As the United States celebrates the 250th anniversary of its founding, it is striking to note that the founders warned against many of the very harms of military adventurism that The Nation has decried throughout its history. “No nation,” James Madison warned, “could preserve its freedom in the midst of continual warfare.” Addressing the Constitutional Convention in 1787, Madison declared: “A standing military force, with an overgrown Executive will not long be safe companions to liberty. The means of defense against foreign danger, have been always the instruments of tyranny at home.” Later, in the mid-1790s, Madison argued:
War is, in fact, the true nurse of Executive aggrandizement. In war a physical force is to be created, and it is the Executive will which is to direct it. In war the public treasures are to be unlocked, and it is the Executive hand which is to dispense them. In war the honors and emoluments of office are to be multiplied, and it is the Executive patronage under which they are to be enjoyed. It is in war, finally, that laurels are to be gathered, and it is the Executive brow they are to encircle.

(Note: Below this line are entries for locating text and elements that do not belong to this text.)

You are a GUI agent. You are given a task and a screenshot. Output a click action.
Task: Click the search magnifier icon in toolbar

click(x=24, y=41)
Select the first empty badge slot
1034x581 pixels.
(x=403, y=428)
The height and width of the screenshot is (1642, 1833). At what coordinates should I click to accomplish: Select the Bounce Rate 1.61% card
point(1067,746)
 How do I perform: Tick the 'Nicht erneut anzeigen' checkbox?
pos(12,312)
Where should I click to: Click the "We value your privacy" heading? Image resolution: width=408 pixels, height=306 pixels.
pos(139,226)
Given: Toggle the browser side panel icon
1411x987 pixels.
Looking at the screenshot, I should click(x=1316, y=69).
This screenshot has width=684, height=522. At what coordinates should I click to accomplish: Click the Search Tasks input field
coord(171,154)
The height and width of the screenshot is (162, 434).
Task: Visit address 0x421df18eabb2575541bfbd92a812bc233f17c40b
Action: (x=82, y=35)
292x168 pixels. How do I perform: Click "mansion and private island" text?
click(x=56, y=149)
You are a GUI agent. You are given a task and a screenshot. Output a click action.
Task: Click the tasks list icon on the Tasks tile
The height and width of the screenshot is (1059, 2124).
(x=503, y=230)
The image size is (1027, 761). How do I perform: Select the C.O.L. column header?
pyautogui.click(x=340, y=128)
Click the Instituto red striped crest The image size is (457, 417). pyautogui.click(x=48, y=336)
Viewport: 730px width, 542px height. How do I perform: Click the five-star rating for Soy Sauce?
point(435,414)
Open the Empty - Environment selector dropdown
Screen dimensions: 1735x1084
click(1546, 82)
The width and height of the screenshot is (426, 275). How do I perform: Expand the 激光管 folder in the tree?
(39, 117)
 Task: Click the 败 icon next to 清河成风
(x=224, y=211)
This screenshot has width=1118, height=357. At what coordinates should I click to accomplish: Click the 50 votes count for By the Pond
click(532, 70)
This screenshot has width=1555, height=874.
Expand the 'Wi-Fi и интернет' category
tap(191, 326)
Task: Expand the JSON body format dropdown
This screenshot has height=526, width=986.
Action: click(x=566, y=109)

In those first decades of American independence from the clutches of the British Empire, Madison’s concerns were widely shared by other founders, as well as by ordinary Americans. “[America’s] glory is liberty, not dominion. Her march is the march of the mind. She has a spear and a shield, but the motto upon her shield is, Freedom, Independence, Peace,” Adams announced in a message to Congress. Indeed, he stressed:
She goes not abroad in search of monsters to destroy. She is the well-wisher to the freedom and independence of all. She is the champion and vindicator only of her own…. She well knows that by once enlisting under other banners than her own, were they even the banners of foreign independence, she would involve herself beyond the power of extrication, in all the wars of interest and intrigue…. The fundamental maxims of her policy would insensibly change from liberty to force…. She might become the dictatress of the world. She would be no longer the ruler of her own spirit.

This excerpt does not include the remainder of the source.